__Exercise description__. In the records that follow, find each line with "dimensions" and pull it out.
** The data follows **
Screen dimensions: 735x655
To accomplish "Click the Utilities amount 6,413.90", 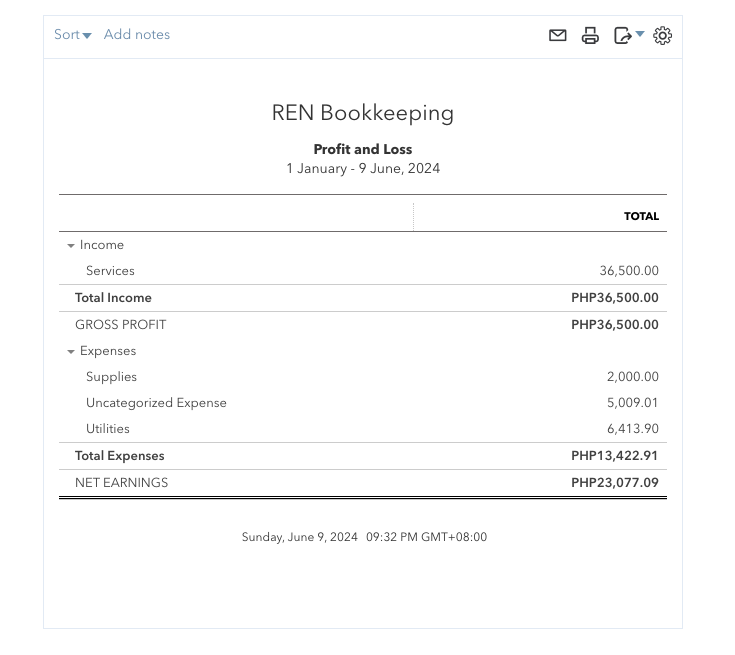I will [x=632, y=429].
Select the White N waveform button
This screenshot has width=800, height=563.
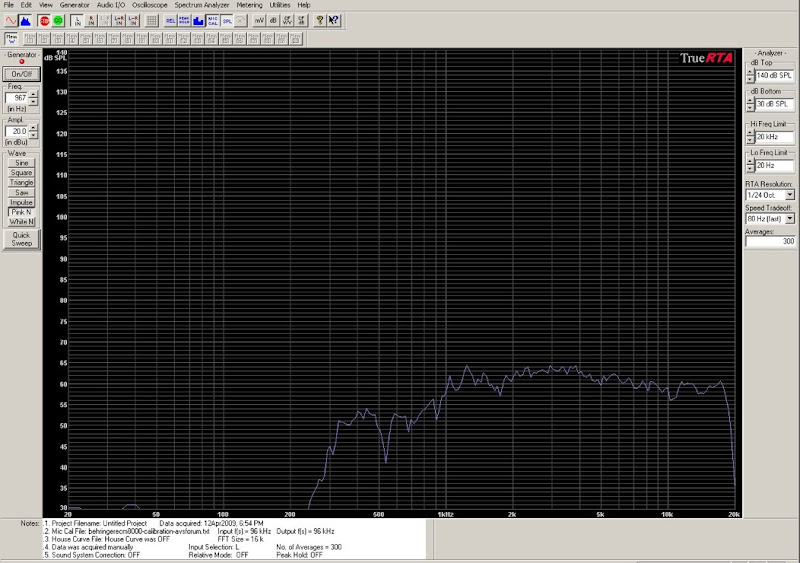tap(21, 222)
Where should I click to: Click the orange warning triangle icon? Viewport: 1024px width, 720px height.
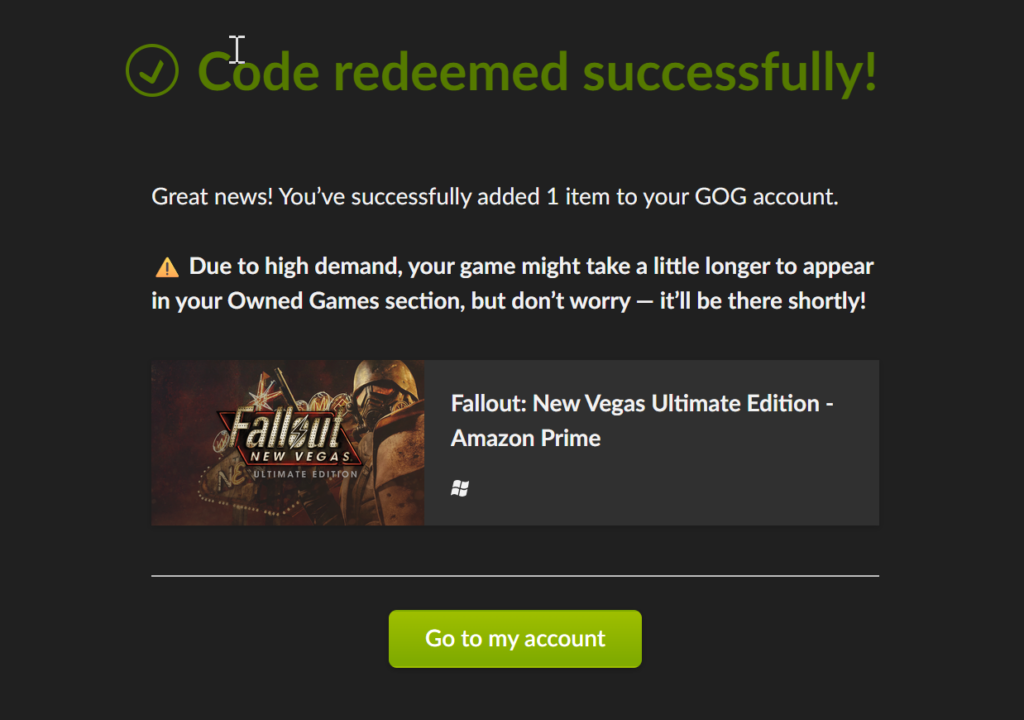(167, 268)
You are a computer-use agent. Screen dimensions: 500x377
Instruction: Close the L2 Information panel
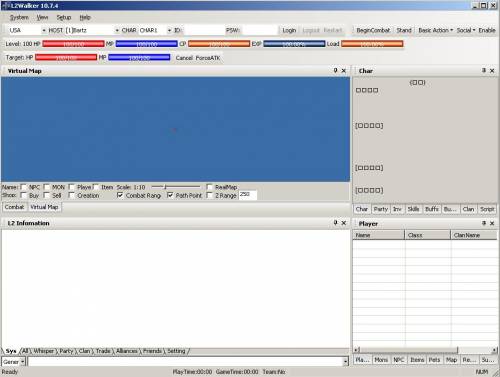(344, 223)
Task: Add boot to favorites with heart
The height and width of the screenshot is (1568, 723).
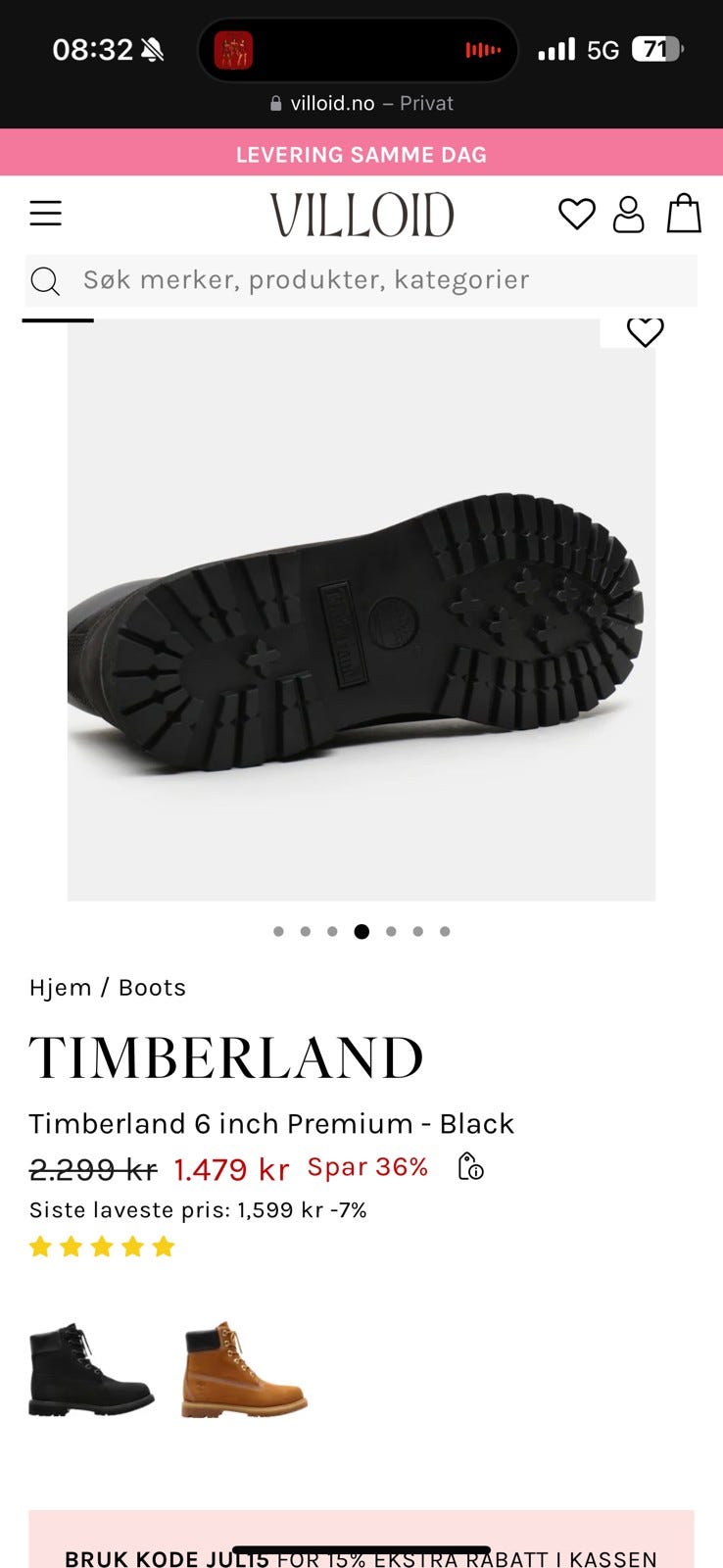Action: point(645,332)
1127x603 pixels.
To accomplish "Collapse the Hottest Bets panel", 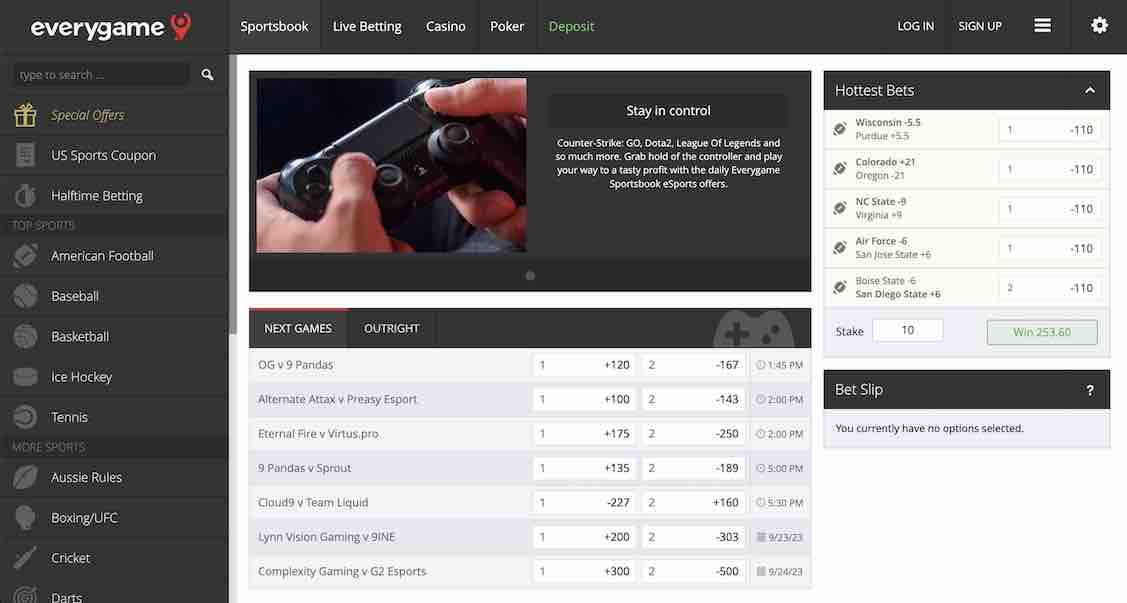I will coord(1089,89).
** End of The data **
__Solved problem__.
Screen dimensions: 735x655
You are a computer-use agent. Screen dimensions: 500x377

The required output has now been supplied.